Jingle Bell Run raises awareness for arthritis in Myrtle Beach

Jingle Bell Run raises awareness for arthritis in Myrtle Beach (Image 1)
Jingle Bell Run raises awareness for arthritis in Myrtle Beach (Image 1)

The Arthritis Foundation hosted the Jingle Bell run at Broadway at the Beach. It's an event to raise money for reaserch and to raise awareness.

According to the Center for Disease Control's website, arthritis affects over a million people in South Carolina.

Brad Carlson participated in this walk. He was diagnosed with Rheumatoid Arthritis around 6 years ago.

“Started having a lot of pain in my small joints, in my hands and in my feet, and woke up one day and my hands were just swollen up like a tennis ball… and that's what actually got me on the right path to see a Rheumatologist to actually get my diagnosis of Rheumatoid Arthritis,” said Carlson.

Rheumatoid Arthritis is an auto immune disease. Carlson said your immune system actually attacks your joints and sees them as a virus. He said the disease caused him to go from working to not working and using a wheelchair in a matter of months.

“My career was kind of my life for a long time and once you lose that it's kind of your anchor that's gone and there isn't much left that you're used to, you're starting all over again,” said Carlson.  

According to the Center for Disease Control, arthritis is the number one cause of disability in the United States.

Johnna Greene is walking with Carlson to raise awareness and money to try to find a cure. She and her husband knew Carlson before he was diagnosed with Rheumatoid Arthritis.

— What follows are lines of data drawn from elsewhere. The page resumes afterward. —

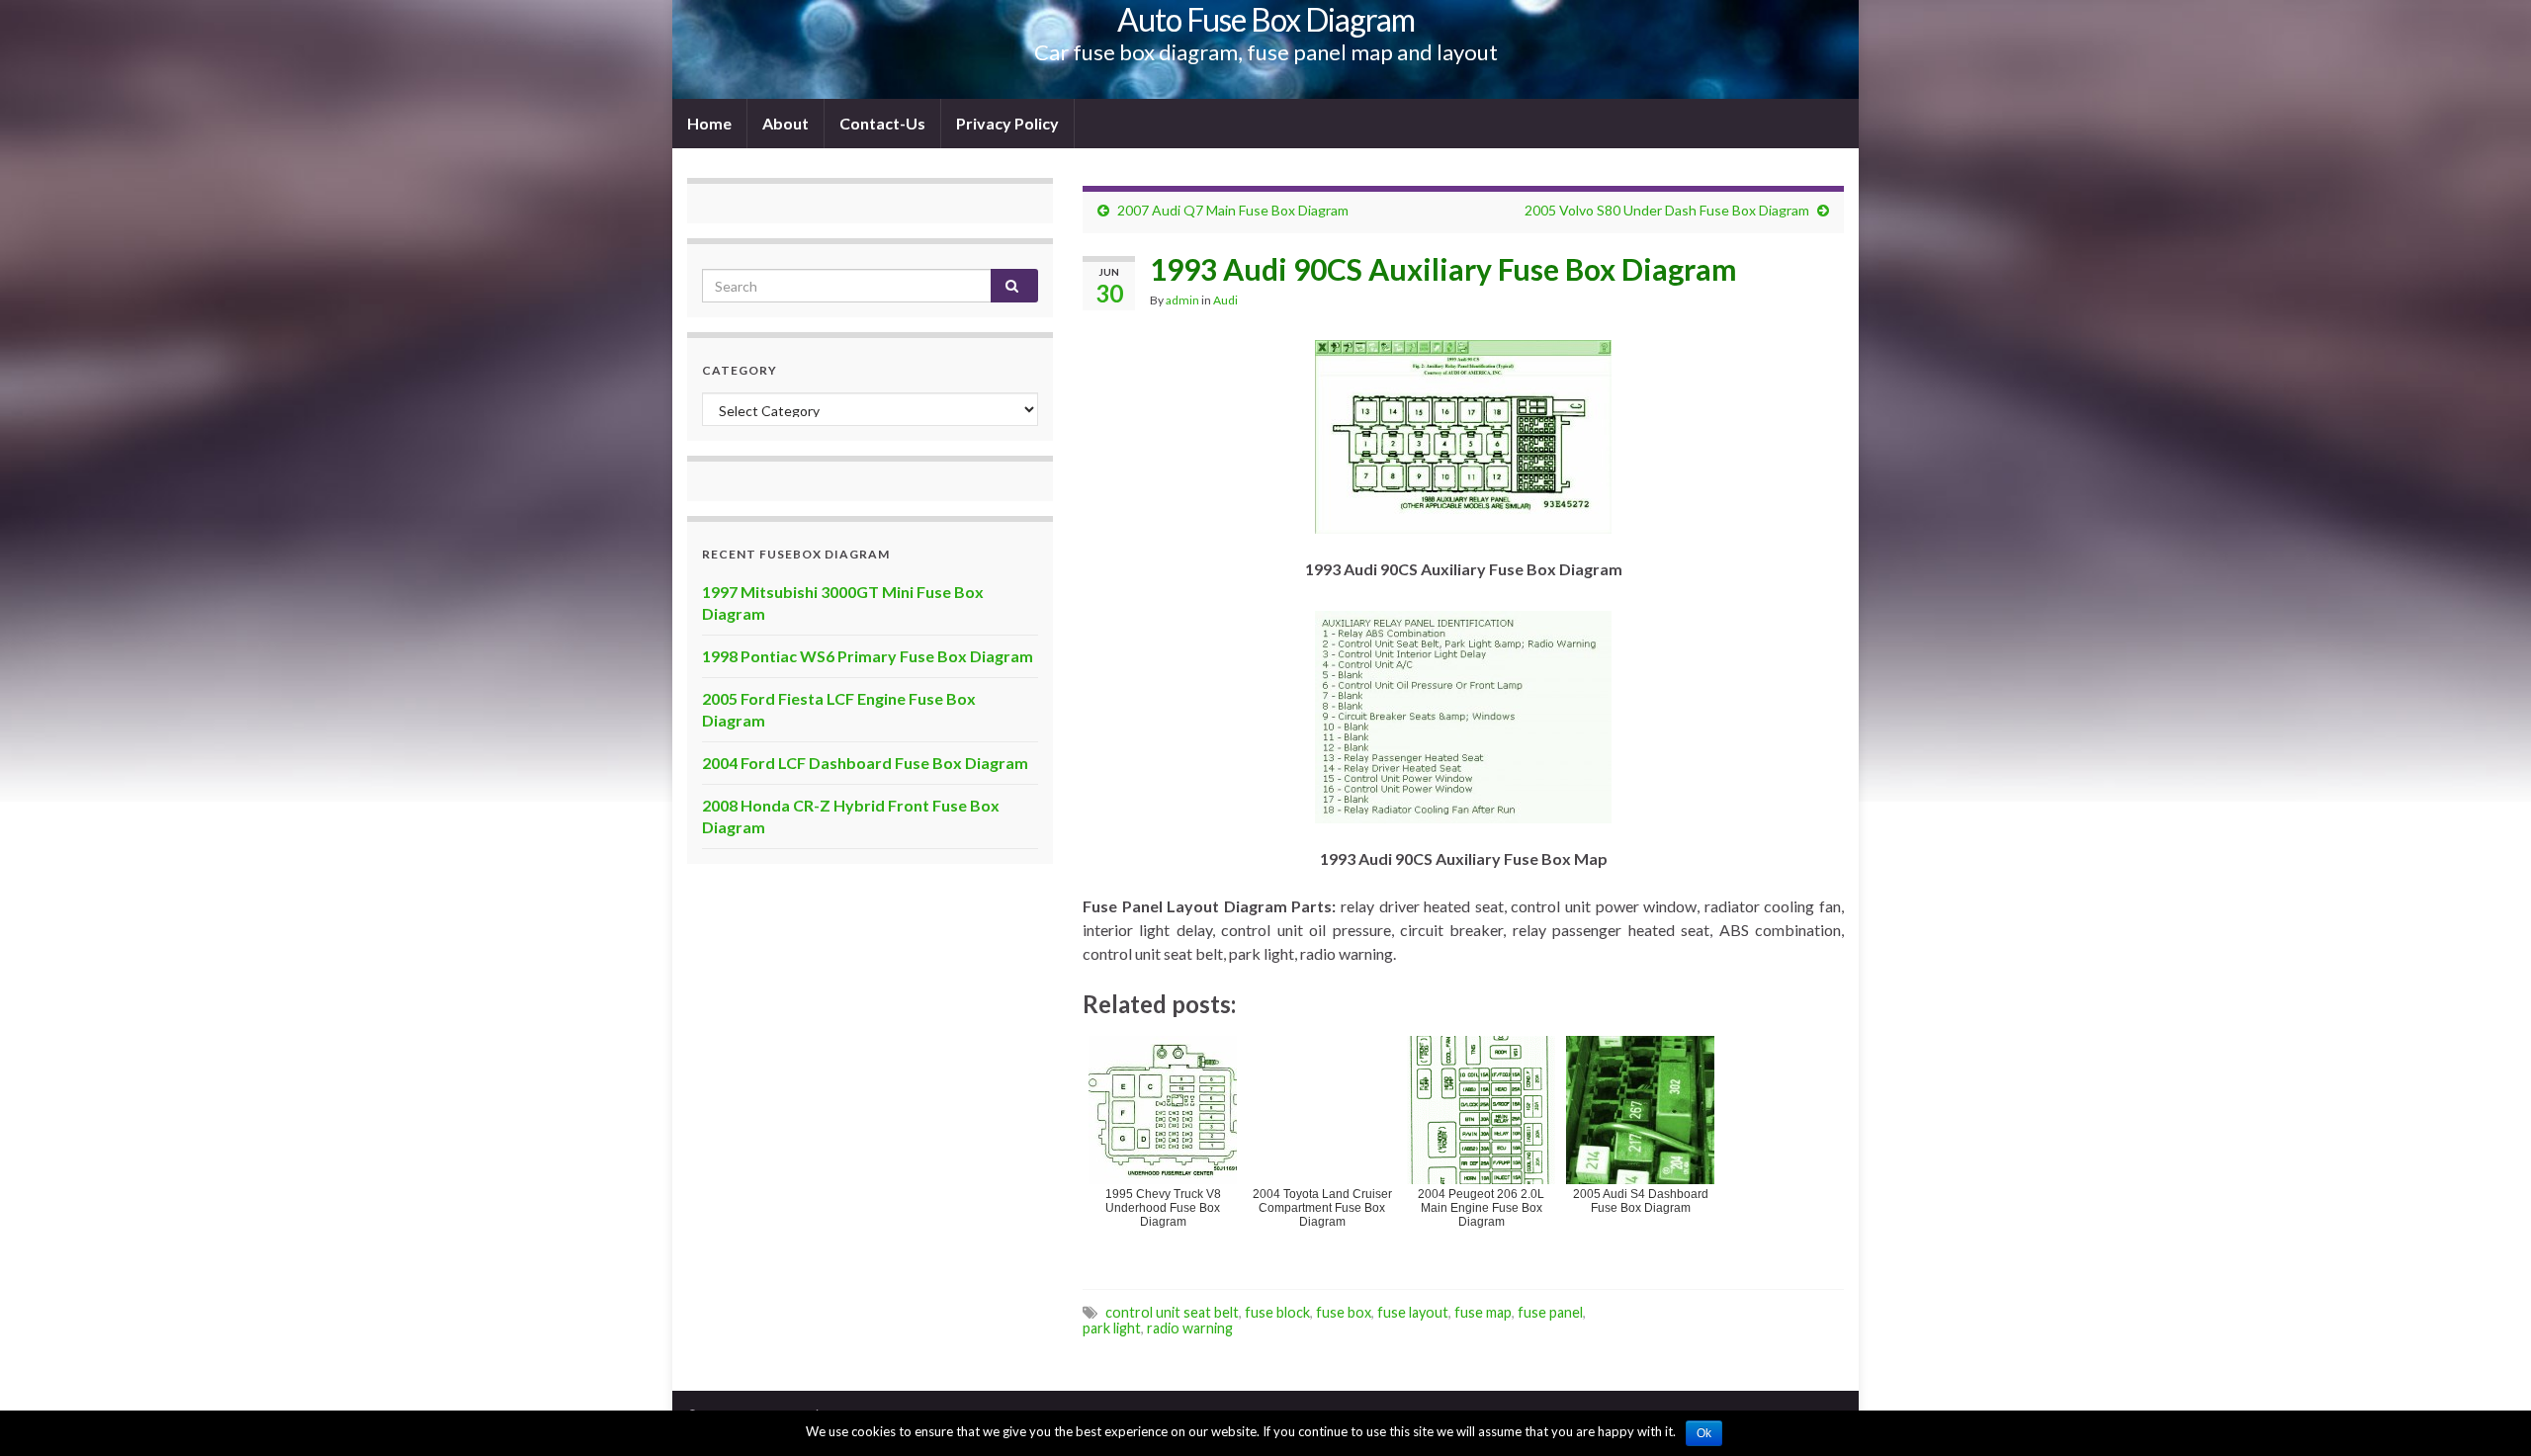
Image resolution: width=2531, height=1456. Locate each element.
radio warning (1190, 1328)
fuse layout (1412, 1312)
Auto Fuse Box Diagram (1266, 19)
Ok (1704, 1433)
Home (709, 123)
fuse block (1277, 1312)
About (785, 123)
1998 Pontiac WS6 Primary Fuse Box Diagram (867, 655)
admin (1182, 300)
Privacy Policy (1007, 123)
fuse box (1343, 1312)
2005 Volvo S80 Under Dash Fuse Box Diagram (1667, 210)
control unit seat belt (1172, 1312)
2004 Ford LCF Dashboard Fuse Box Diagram (865, 762)
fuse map (1483, 1312)
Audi (1225, 300)
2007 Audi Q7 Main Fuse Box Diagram (1233, 210)
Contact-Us (882, 123)
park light (1112, 1328)
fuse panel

“We knew Brad and we were very active together we went out to eat, he came over to the house, he and his wife and we went to the beach…he was very active and hearing he had arthritis you think 'O, it's just arthritis' but then when he went to being able to walk on the beach to being in a wheelchair that's what really got our attention,” said Greene.

Carlson said make sure to follow up with a doctor if you're in pain because he said it's hard to diagnose.

“The sooner they can react and get you on these biological medications the better off you are and the more it's going to protect your joints,” said Carlson.

Organizers with the Arthritis Foundation said this race is also to raise awareness that Rheumatoid Arthritis affects children. They said there are currently 4 thousand children in South Carolina that are doctor diagnosed.